Their Baby Boomer parents aren’t luddites; they make use of these technologies, too. Half of the estimated 80 million Baby Boomers in the U.S. have smart phones and have accessed the Web using smart mobile devices, according to eMarketer.com. But Boomers also use more traditional approaches to shopping and banking and communicating.

Boomers, as a demographic, also have more money to spend and save than do younger adults. The Economic Policy Institute estimates the overall net worth of Baby Boomers today is about three times that of Millennials. Meanwhile, Nielsen reports that Baby Boomers drive about half of all spending in the U.S. today; they’re expected to control 70% of all disposable income within the next five years.

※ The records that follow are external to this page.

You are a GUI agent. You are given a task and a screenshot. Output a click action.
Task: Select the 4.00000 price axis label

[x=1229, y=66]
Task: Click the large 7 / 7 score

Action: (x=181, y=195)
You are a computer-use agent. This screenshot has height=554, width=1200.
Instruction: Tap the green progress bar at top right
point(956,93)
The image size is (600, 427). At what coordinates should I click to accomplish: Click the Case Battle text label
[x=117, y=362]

“Millennials are having a tough time of it,” Market Research Dynamics, a research and consulting firm, stated in a recent report, Payments Innovation and the Use of Cash. The report posits that younger folks are more apt to adopt payment innovations than are older folks, but adds that their spending power has been curtailed by systemic problems like high unemployment rates. “This dynamic is important because even if the Millennials develop a new way of paying at the point of sale, it won’t likely have much of an impact right away – they just don’t have the spending power as a group to shift payment methods as a percentage of spending which is what drives overall change,” the report stated.

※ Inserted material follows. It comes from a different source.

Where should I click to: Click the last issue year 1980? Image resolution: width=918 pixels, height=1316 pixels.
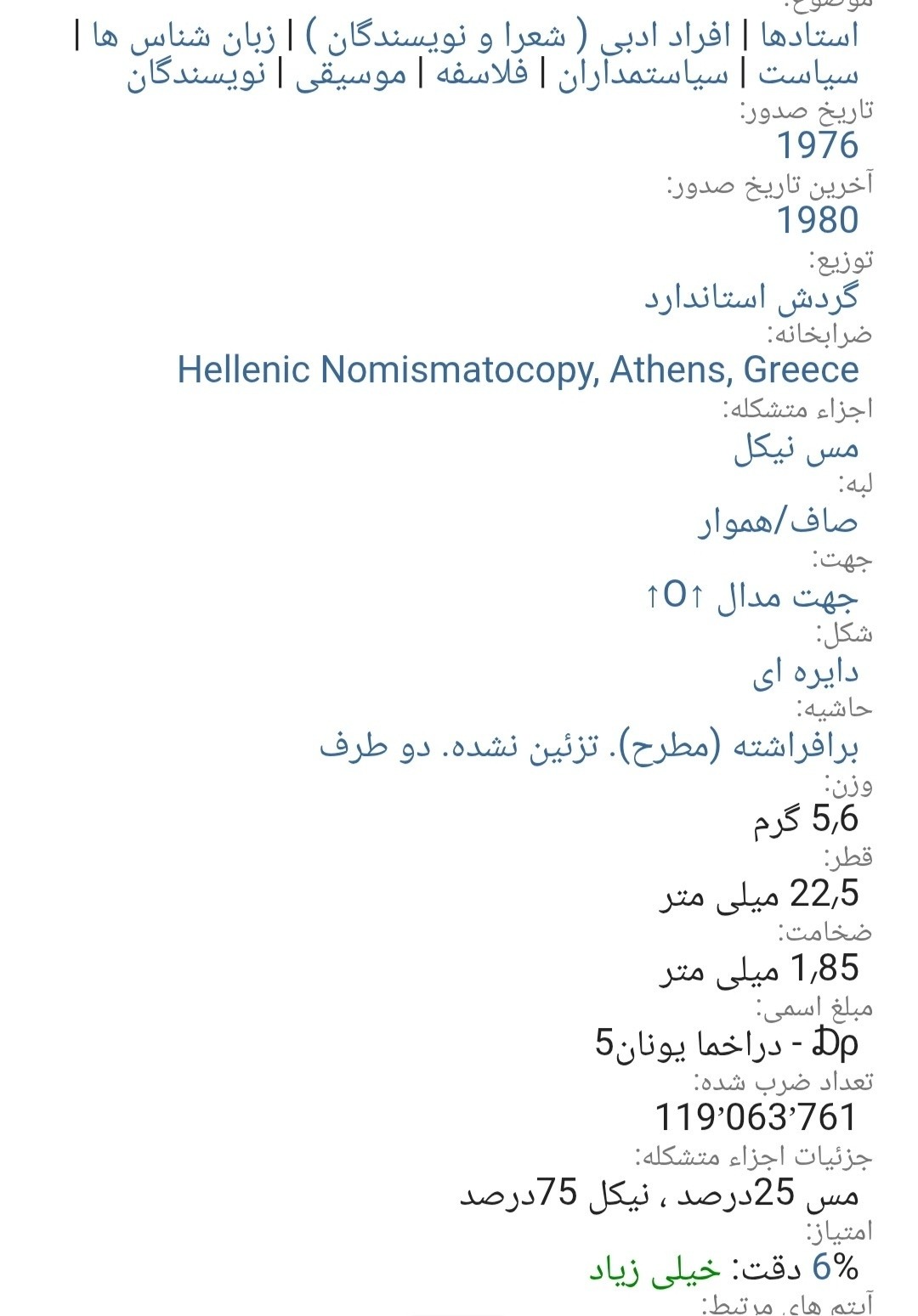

As the title suggests, the report examines the implications the movement toward mobile payments has for consumers’ use of cash. It really isn’t much of a stretch, however, to apply the findings to consumer preferences for other financial services, like mobile remote deposit.

Deposits are the lifeblood of banking, and mobile deposit is the coolest new product to come out of banking in at least a generation. More importantly, mobile deposit drives real value to a financial institution’s bottom line. Javelin Research & Strategies estimates that a bank or credit union can save almost $50 a year for each customer who uses their mobile device instead of visiting a branch for just one deposit a month. The potential cost savings to the industry as a whole would add up to $1.5 billion a year under these circumstances, Javelin says.

But most consumers don’t just make one deposit in a month. In fact, many banks and credit unions report that once a customer successfully tries mobile remote deposit they tend to make more deposits than they would have otherwise. These banks say they’re seeing more rebate and other small-dollar checks that many customers used to forget about. So imagine the impact broad-based adoption of mobile RDC could have on the industry and individual financial institutions!

That’s why it’s in the best interests of banks and credit unions to implement marketing strategies for mRDC that cut across generational divides. As promising as Millennials may seem as a way to grow deposits, long term, their parents’ generation remains an even more prosperous demographic. Let’s not lose sight of that.